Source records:
-- Opening Marker --

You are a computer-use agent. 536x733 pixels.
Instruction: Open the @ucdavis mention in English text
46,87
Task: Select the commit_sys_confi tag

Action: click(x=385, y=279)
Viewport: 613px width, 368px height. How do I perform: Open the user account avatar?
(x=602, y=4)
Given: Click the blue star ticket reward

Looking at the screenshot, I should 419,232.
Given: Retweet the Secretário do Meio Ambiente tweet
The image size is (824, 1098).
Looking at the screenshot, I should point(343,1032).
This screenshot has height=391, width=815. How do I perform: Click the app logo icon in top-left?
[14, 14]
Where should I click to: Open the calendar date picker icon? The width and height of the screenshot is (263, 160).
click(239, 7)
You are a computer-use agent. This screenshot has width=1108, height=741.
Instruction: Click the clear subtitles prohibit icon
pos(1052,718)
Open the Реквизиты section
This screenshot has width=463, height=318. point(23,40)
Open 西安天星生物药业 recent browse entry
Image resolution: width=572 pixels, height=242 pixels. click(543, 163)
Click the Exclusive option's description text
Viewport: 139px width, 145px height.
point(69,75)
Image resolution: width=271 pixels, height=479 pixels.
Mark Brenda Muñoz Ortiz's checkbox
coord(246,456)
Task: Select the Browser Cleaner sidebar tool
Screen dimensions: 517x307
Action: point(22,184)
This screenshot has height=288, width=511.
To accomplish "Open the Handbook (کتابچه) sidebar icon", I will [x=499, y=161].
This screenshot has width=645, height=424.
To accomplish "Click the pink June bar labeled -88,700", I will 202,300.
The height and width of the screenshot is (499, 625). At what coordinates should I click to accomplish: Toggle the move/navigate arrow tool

-- Closing Marker --

Every entry is to be transcribed exactly as it stands.

### Your response
You are a computer-use agent. 536x733 pixels.
Instruction: Open the @ucdavis mention in English text
46,87
Task: Select the commit_sys_confi tag

Action: click(x=385, y=279)
Viewport: 613px width, 368px height. How do I perform: Open the user account avatar?
(x=602, y=4)
Given: Click the blue star ticket reward

Looking at the screenshot, I should 419,232.
Given: Retweet the Secretário do Meio Ambiente tweet
The image size is (824, 1098).
Looking at the screenshot, I should point(343,1032).
This screenshot has height=391, width=815. How do I perform: Click the app logo icon in top-left?
[14, 14]
Where should I click to: Open the calendar date picker icon? The width and height of the screenshot is (263, 160).
click(239, 7)
You are a computer-use agent. This screenshot has width=1108, height=741.
Instruction: Click the clear subtitles prohibit icon
pos(1052,718)
Open the Реквизиты section
This screenshot has width=463, height=318. point(23,40)
Open 西安天星生物药业 recent browse entry
Image resolution: width=572 pixels, height=242 pixels. click(543, 163)
Click the Exclusive option's description text
Viewport: 139px width, 145px height.
point(69,75)
Image resolution: width=271 pixels, height=479 pixels.
Mark Brenda Muñoz Ortiz's checkbox
coord(246,456)
Task: Select the Browser Cleaner sidebar tool
Screen dimensions: 517x307
Action: point(22,184)
This screenshot has height=288, width=511.
To accomplish "Open the Handbook (کتابچه) sidebar icon", I will [x=499, y=161].
This screenshot has width=645, height=424.
To accomplish "Click the pink June bar labeled -88,700", I will 202,300.
The height and width of the screenshot is (499, 625). At what coordinates should I click to accomplish: Toggle the move/navigate arrow tool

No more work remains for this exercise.